Aventurine gives him another long look.

“I guess you’d know the feeling,” Aventurine says eventually. “Your sister’s still alive, though.”

“And for many years I feared she too would die,” Sunday replies. “The promises of the Order became much more compelling, when I realized they meant she would not.”

It grates on him that he does not know where she is now. She is not incapable of taking care of herself, but the universe is a dangerous place, and she may no longer have even the Family’s protection.

And more than that, he misses her dearly.

Aventurine sighs, and reaches out his bottle. “A toast to the Dead Parents Club,” he says.

Sunday blinks, but reaches out his own glass as well. Glass clinks together. They drink in unison, Aventurine more than Sunday.

“Enough about sisters,” Aventurine says. “Next round.”

Aventurine wins again, of course. Quite handily, too; he draws a 10 and then an ace, reaching 21 in just two cards.

“Did you ever wonder if you were doing the right thing?” Aventurine asks. “Even a little bit?”

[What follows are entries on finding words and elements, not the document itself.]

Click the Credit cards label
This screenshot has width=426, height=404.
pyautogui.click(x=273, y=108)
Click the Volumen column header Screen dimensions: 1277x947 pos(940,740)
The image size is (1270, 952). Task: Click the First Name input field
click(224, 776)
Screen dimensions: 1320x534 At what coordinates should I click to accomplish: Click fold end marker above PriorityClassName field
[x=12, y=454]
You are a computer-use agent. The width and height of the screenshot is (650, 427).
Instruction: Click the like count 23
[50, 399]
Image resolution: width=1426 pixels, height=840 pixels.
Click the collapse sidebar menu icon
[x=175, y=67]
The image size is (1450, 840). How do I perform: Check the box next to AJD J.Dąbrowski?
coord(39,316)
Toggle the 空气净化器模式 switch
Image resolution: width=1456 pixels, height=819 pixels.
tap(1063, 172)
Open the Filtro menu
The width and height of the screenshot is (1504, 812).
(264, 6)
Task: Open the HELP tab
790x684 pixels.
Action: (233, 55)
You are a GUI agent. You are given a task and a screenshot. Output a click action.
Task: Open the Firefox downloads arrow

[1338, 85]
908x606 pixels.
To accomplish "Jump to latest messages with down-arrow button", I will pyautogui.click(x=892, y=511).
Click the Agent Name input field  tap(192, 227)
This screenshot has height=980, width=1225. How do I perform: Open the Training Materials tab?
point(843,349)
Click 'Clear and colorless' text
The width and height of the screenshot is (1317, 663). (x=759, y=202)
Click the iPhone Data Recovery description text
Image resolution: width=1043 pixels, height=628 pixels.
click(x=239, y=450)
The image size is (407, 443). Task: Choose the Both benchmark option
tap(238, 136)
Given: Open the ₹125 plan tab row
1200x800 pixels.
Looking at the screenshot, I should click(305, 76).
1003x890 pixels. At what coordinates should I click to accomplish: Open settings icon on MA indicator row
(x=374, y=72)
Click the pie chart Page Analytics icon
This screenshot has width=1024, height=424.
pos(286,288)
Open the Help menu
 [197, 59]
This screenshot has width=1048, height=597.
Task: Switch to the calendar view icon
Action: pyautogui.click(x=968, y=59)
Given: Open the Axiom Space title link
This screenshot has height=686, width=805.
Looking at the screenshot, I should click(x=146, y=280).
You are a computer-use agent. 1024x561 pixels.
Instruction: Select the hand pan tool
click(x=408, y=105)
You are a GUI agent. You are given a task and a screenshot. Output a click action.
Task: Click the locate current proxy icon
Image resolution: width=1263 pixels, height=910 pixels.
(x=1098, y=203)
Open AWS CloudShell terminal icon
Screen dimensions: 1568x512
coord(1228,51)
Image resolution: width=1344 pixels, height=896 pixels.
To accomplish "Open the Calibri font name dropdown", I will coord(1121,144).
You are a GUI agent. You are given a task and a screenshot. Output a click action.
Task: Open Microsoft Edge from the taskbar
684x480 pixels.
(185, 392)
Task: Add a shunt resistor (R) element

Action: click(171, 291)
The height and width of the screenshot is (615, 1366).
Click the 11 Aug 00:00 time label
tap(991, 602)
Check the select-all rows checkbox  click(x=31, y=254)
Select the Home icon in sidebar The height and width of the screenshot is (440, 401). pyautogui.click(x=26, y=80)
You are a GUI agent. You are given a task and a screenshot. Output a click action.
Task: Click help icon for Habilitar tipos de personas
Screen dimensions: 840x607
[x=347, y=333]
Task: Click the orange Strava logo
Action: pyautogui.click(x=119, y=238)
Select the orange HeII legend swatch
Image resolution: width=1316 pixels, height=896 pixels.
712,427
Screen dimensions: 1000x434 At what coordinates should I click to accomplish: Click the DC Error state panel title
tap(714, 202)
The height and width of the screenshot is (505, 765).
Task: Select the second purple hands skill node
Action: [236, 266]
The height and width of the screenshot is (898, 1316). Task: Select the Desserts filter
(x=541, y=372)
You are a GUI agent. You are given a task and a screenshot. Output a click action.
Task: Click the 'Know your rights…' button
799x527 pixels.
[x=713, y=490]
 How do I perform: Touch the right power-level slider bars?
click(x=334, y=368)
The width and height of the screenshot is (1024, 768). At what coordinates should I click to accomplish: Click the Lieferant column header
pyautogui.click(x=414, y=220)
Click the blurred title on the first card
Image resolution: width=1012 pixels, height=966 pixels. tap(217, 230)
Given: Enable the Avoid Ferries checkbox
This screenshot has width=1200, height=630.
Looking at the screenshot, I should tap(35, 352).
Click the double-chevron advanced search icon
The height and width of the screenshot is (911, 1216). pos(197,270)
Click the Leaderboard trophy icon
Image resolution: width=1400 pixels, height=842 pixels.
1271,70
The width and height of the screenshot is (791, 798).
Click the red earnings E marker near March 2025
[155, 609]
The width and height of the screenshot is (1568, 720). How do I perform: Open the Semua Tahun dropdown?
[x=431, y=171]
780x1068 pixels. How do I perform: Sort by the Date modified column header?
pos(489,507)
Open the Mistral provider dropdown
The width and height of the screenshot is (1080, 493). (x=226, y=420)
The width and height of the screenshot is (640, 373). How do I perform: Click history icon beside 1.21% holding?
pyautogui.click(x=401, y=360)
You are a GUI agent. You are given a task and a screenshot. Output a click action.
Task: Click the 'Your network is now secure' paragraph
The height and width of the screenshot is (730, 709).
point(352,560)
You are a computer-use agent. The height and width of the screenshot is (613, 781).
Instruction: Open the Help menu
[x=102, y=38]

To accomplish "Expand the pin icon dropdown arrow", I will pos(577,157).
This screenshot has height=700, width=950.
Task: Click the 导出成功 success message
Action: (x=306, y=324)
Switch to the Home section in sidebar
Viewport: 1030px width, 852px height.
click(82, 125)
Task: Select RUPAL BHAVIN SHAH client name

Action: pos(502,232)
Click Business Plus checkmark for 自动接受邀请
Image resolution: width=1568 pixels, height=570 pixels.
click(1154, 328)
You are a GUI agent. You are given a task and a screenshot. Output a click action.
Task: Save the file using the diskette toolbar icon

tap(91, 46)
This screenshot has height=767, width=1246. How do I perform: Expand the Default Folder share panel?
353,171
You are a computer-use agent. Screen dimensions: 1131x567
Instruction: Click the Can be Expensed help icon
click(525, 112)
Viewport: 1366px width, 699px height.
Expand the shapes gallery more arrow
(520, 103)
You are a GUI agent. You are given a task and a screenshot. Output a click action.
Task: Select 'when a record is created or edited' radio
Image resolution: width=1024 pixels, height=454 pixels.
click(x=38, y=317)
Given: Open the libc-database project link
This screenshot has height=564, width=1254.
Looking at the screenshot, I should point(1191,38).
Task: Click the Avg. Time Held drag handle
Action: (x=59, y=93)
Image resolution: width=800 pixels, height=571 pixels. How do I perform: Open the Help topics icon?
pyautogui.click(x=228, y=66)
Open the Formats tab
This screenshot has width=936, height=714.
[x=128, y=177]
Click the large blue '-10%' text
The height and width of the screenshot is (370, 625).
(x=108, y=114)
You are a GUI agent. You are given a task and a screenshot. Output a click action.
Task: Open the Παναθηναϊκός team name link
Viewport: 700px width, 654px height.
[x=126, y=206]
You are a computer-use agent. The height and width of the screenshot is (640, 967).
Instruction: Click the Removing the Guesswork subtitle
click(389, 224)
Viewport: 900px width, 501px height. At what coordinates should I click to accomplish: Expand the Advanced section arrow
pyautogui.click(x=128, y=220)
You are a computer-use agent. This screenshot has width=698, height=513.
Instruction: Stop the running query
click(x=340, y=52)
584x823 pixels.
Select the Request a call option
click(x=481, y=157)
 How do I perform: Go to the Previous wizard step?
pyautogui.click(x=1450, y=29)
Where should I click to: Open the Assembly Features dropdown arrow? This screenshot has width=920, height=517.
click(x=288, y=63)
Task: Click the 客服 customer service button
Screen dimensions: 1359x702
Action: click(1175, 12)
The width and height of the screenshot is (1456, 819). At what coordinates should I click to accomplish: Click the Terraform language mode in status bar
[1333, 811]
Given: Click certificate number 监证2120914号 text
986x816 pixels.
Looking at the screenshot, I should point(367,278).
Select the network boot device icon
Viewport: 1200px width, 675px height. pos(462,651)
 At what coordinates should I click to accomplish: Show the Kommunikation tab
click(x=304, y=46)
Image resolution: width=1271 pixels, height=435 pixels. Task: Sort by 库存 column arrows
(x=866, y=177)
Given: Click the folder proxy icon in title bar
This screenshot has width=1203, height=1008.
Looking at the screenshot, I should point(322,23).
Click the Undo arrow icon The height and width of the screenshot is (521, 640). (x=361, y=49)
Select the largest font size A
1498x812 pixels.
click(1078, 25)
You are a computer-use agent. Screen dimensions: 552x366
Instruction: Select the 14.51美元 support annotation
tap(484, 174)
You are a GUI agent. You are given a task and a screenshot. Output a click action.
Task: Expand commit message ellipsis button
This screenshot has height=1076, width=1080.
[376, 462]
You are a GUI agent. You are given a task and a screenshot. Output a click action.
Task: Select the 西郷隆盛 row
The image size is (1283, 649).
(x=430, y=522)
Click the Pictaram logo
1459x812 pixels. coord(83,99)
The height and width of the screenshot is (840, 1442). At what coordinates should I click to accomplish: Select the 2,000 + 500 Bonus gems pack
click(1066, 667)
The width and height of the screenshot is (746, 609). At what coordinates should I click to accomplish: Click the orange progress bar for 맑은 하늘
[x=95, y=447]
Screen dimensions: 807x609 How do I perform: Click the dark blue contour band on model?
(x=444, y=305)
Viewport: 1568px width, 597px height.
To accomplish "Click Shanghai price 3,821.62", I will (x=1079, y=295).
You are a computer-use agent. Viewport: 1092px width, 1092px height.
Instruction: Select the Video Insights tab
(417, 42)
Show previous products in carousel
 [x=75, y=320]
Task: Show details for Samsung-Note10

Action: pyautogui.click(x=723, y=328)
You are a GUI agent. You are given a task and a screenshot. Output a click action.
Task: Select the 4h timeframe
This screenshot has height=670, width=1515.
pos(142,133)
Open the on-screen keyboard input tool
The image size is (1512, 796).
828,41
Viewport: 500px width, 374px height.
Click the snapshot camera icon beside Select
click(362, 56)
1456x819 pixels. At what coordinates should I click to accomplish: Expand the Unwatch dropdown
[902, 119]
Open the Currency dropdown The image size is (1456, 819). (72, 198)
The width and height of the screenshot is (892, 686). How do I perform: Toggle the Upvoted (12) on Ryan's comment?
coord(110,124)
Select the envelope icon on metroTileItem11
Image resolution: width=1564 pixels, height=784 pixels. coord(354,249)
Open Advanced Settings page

Sunday considers his answer. “In some ways, yes,” he says. “Chiefly when I was younger. I wondered if everyone truly deserved paradise, if there were not some whose desires should not be fulfilled, or who had committed sins severe enough that they were not worthy of an eternal reward. Of course I realized over the years that none of these desires and sins would have occurred if the individuals had had paradise to begin with, and so I could not deny it to them now.”

“I more meant if you ever wondered if imprisoning the universe was a good idea,” Aventurine says, looking unimpressed.

Sunday shakes his head. “Not substantially.”

Aventurine takes another drink. His bottle is nearly empty.

“I guess I should’ve expected that,” he says.

“The Order’s teachings are clear,” Sunday says. “Much clearer than the rest of the universe, chaotic as it is. Under the guidance of Ena, chaos becomes order, strife becomes peace, suffering becomes bliss. I knew suffering, both firsthand and from witnessing the pain of others, and THEIR scripture promised an end to all of that. Of course I could not doubt, for to doubt was to say that suffering was necessary. That would be a far crueler belief.”

“You don’t have to believe suffering is necessary to believe people should make their own decisions.”

“Even if those decisions only lead to harm?”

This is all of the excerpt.